## Exercise goal
What follows is a set of records; copy all of it exactly.

*** Input records Section Begins ***

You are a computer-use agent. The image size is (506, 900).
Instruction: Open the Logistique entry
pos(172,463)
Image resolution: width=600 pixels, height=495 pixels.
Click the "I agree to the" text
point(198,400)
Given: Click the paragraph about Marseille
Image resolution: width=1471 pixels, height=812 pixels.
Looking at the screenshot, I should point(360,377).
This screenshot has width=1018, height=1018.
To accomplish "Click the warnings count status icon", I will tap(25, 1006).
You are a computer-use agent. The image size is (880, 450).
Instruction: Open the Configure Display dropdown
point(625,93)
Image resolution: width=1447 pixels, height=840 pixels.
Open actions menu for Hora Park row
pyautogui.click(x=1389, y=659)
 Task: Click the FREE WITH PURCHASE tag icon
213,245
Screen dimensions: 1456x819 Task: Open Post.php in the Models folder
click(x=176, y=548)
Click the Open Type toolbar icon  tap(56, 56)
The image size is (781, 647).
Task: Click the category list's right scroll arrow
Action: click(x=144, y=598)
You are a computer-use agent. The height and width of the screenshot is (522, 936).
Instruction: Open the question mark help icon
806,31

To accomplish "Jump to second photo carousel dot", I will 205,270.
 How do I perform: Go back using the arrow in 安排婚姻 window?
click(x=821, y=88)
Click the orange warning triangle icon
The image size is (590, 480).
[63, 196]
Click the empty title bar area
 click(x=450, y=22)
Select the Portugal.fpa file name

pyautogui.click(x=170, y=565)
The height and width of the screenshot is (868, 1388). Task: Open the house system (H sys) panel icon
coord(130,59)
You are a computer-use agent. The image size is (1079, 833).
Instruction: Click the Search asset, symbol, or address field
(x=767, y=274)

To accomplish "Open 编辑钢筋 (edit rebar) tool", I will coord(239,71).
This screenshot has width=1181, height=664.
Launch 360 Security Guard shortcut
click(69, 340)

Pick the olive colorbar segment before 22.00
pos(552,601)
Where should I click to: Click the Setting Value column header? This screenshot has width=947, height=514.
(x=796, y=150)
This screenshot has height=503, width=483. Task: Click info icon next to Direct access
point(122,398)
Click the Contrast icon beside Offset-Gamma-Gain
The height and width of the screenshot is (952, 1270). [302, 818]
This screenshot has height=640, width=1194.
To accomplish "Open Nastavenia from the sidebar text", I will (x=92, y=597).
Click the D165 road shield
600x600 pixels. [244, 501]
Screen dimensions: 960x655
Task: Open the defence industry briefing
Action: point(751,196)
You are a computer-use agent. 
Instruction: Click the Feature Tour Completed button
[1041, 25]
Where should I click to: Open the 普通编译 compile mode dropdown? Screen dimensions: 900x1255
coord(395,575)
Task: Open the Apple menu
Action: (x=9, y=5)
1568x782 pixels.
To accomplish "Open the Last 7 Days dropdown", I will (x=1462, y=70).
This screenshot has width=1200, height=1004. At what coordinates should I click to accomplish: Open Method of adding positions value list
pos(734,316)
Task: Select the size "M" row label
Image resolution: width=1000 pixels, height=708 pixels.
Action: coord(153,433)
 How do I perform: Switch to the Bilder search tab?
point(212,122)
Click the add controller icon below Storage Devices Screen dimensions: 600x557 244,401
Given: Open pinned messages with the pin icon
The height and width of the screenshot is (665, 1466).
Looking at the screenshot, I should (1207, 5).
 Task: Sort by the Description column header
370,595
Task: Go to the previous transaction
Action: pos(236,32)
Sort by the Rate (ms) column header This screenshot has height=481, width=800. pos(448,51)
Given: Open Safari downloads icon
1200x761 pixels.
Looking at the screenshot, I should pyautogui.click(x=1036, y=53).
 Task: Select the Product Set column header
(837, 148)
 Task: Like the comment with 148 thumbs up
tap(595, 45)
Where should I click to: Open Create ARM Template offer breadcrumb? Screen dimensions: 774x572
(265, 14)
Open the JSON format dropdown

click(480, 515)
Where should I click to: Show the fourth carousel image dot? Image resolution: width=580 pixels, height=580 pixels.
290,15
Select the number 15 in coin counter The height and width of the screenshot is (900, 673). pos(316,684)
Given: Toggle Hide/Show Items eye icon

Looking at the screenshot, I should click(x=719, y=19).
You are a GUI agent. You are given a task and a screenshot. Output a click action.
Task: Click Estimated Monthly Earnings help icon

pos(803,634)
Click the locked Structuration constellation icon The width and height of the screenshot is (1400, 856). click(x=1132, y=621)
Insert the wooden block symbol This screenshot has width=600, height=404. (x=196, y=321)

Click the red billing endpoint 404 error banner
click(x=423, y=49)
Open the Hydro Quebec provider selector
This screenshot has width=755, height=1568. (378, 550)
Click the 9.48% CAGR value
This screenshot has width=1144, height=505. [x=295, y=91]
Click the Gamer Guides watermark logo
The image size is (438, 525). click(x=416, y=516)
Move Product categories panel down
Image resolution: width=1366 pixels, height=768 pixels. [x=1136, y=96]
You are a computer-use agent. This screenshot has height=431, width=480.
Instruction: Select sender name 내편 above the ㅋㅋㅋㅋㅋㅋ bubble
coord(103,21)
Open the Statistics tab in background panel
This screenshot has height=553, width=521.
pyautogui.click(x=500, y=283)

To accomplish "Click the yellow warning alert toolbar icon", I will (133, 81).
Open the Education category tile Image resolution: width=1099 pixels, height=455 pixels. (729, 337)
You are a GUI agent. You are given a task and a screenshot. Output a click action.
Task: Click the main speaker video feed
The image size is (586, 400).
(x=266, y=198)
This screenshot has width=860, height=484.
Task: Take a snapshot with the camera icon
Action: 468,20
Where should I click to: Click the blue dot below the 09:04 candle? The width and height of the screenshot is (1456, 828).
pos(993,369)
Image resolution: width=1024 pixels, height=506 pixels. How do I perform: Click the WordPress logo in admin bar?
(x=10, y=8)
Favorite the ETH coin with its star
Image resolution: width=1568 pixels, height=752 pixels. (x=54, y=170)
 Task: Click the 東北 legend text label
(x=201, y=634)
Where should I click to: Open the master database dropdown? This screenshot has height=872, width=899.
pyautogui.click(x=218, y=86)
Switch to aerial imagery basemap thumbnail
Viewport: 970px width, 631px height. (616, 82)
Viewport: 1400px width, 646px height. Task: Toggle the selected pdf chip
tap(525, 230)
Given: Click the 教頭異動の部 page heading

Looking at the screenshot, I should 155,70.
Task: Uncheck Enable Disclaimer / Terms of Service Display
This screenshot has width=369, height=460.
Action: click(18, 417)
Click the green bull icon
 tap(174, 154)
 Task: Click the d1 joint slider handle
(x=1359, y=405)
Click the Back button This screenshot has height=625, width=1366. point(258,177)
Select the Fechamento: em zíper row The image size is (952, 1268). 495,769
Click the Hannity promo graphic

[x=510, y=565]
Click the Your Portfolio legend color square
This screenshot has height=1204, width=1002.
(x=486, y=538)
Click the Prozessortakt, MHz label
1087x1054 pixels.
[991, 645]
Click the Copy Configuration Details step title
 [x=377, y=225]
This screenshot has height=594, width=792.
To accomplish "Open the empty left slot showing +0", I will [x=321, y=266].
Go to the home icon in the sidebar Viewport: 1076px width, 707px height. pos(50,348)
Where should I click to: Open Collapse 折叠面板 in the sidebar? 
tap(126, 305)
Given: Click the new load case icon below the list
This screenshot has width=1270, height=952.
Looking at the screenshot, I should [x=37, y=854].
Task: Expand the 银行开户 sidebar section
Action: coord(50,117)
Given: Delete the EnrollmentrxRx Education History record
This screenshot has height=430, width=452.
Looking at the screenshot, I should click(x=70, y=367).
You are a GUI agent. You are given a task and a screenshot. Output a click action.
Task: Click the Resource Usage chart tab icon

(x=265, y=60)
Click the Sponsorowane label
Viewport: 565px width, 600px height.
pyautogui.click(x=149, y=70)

*** Input records Section Ends ***

## Response for this exercise
You are a computer-use agent. The image size is (506, 900).
Instruction: Open the Logistique entry
pos(172,463)
Image resolution: width=600 pixels, height=495 pixels.
Click the "I agree to the" text
point(198,400)
Given: Click the paragraph about Marseille
Image resolution: width=1471 pixels, height=812 pixels.
Looking at the screenshot, I should point(360,377).
This screenshot has width=1018, height=1018.
To accomplish "Click the warnings count status icon", I will tap(25, 1006).
You are a computer-use agent. The image size is (880, 450).
Instruction: Open the Configure Display dropdown
point(625,93)
Image resolution: width=1447 pixels, height=840 pixels.
Open actions menu for Hora Park row
pyautogui.click(x=1389, y=659)
 Task: Click the FREE WITH PURCHASE tag icon
213,245
Screen dimensions: 1456x819 Task: Open Post.php in the Models folder
click(x=176, y=548)
Click the Open Type toolbar icon  tap(56, 56)
The image size is (781, 647).
Task: Click the category list's right scroll arrow
Action: click(x=144, y=598)
You are a computer-use agent. The height and width of the screenshot is (522, 936).
Instruction: Open the question mark help icon
806,31

To accomplish "Jump to second photo carousel dot", I will 205,270.
 How do I perform: Go back using the arrow in 安排婚姻 window?
click(x=821, y=88)
Click the orange warning triangle icon
The image size is (590, 480).
[63, 196]
Click the empty title bar area
 click(x=450, y=22)
Select the Portugal.fpa file name

pyautogui.click(x=170, y=565)
The height and width of the screenshot is (868, 1388). Task: Open the house system (H sys) panel icon
coord(130,59)
You are a computer-use agent. The image size is (1079, 833).
Instruction: Click the Search asset, symbol, or address field
(x=767, y=274)

To accomplish "Open 编辑钢筋 (edit rebar) tool", I will coord(239,71).
This screenshot has width=1181, height=664.
Launch 360 Security Guard shortcut
click(69, 340)

Pick the olive colorbar segment before 22.00
pos(552,601)
Where should I click to: Click the Setting Value column header? This screenshot has width=947, height=514.
(x=796, y=150)
This screenshot has height=503, width=483. Task: Click info icon next to Direct access
point(122,398)
Click the Contrast icon beside Offset-Gamma-Gain
The height and width of the screenshot is (952, 1270). [302, 818]
This screenshot has height=640, width=1194.
To accomplish "Open Nastavenia from the sidebar text", I will (x=92, y=597).
Click the D165 road shield
600x600 pixels. [244, 501]
Screen dimensions: 960x655
Task: Open the defence industry briefing
Action: point(751,196)
You are a computer-use agent. 
Instruction: Click the Feature Tour Completed button
[1041, 25]
Where should I click to: Open the 普通编译 compile mode dropdown? Screen dimensions: 900x1255
coord(395,575)
Task: Open the Apple menu
Action: (x=9, y=5)
1568x782 pixels.
To accomplish "Open the Last 7 Days dropdown", I will (x=1462, y=70).
This screenshot has width=1200, height=1004. At what coordinates should I click to accomplish: Open Method of adding positions value list
pos(734,316)
Task: Select the size "M" row label
Image resolution: width=1000 pixels, height=708 pixels.
Action: coord(153,433)
 How do I perform: Switch to the Bilder search tab?
point(212,122)
Click the add controller icon below Storage Devices Screen dimensions: 600x557 244,401
Given: Open pinned messages with the pin icon
The height and width of the screenshot is (665, 1466).
Looking at the screenshot, I should (1207, 5).
 Task: Sort by the Description column header
370,595
Task: Go to the previous transaction
Action: pos(236,32)
Sort by the Rate (ms) column header This screenshot has height=481, width=800. pos(448,51)
Given: Open Safari downloads icon
1200x761 pixels.
Looking at the screenshot, I should pyautogui.click(x=1036, y=53).
 Task: Select the Product Set column header
(837, 148)
 Task: Like the comment with 148 thumbs up
tap(595, 45)
Where should I click to: Open Create ARM Template offer breadcrumb? Screen dimensions: 774x572
(265, 14)
Open the JSON format dropdown

click(480, 515)
Where should I click to: Show the fourth carousel image dot? Image resolution: width=580 pixels, height=580 pixels.
290,15
Select the number 15 in coin counter The height and width of the screenshot is (900, 673). pos(316,684)
Given: Toggle Hide/Show Items eye icon

Looking at the screenshot, I should click(x=719, y=19).
You are a GUI agent. You are given a task and a screenshot. Output a click action.
Task: Click Estimated Monthly Earnings help icon

pos(803,634)
Click the locked Structuration constellation icon The width and height of the screenshot is (1400, 856). click(x=1132, y=621)
Insert the wooden block symbol This screenshot has width=600, height=404. (x=196, y=321)

Click the red billing endpoint 404 error banner
click(x=423, y=49)
Open the Hydro Quebec provider selector
This screenshot has width=755, height=1568. (378, 550)
Click the 9.48% CAGR value
This screenshot has width=1144, height=505. [x=295, y=91]
Click the Gamer Guides watermark logo
The image size is (438, 525). click(x=416, y=516)
Move Product categories panel down
Image resolution: width=1366 pixels, height=768 pixels. [x=1136, y=96]
You are a computer-use agent. This screenshot has height=431, width=480.
Instruction: Select sender name 내편 above the ㅋㅋㅋㅋㅋㅋ bubble
coord(103,21)
Open the Statistics tab in background panel
This screenshot has height=553, width=521.
pyautogui.click(x=500, y=283)

To accomplish "Click the yellow warning alert toolbar icon", I will (133, 81).
Open the Education category tile Image resolution: width=1099 pixels, height=455 pixels. (729, 337)
You are a GUI agent. You are given a task and a screenshot. Output a click action.
Task: Click the main speaker video feed
The image size is (586, 400).
(x=266, y=198)
This screenshot has width=860, height=484.
Task: Take a snapshot with the camera icon
Action: 468,20
Where should I click to: Click the blue dot below the 09:04 candle? The width and height of the screenshot is (1456, 828).
pos(993,369)
Image resolution: width=1024 pixels, height=506 pixels. How do I perform: Click the WordPress logo in admin bar?
(x=10, y=8)
Favorite the ETH coin with its star
Image resolution: width=1568 pixels, height=752 pixels. (x=54, y=170)
 Task: Click the 東北 legend text label
(x=201, y=634)
Where should I click to: Open the master database dropdown? This screenshot has height=872, width=899.
pyautogui.click(x=218, y=86)
Switch to aerial imagery basemap thumbnail
Viewport: 970px width, 631px height. (616, 82)
Viewport: 1400px width, 646px height. Task: Toggle the selected pdf chip
tap(525, 230)
Given: Click the 教頭異動の部 page heading

Looking at the screenshot, I should 155,70.
Task: Uncheck Enable Disclaimer / Terms of Service Display
This screenshot has width=369, height=460.
Action: click(18, 417)
Click the green bull icon
 tap(174, 154)
 Task: Click the d1 joint slider handle
(x=1359, y=405)
Click the Back button This screenshot has height=625, width=1366. point(258,177)
Select the Fechamento: em zíper row The image size is (952, 1268). 495,769
Click the Hannity promo graphic

[x=510, y=565]
Click the Your Portfolio legend color square
This screenshot has height=1204, width=1002.
(x=486, y=538)
Click the Prozessortakt, MHz label
1087x1054 pixels.
[991, 645]
Click the Copy Configuration Details step title
 [x=377, y=225]
This screenshot has height=594, width=792.
To accomplish "Open the empty left slot showing +0", I will [x=321, y=266].
Go to the home icon in the sidebar Viewport: 1076px width, 707px height. pos(50,348)
Where should I click to: Open Collapse 折叠面板 in the sidebar? 
tap(126, 305)
Given: Click the new load case icon below the list
This screenshot has width=1270, height=952.
Looking at the screenshot, I should [x=37, y=854].
Task: Expand the 银行开户 sidebar section
Action: coord(50,117)
Given: Delete the EnrollmentrxRx Education History record
This screenshot has height=430, width=452.
Looking at the screenshot, I should click(x=70, y=367).
You are a GUI agent. You are given a task and a screenshot. Output a click action.
Task: Click the Resource Usage chart tab icon

(x=265, y=60)
Click the Sponsorowane label
Viewport: 565px width, 600px height.
pyautogui.click(x=149, y=70)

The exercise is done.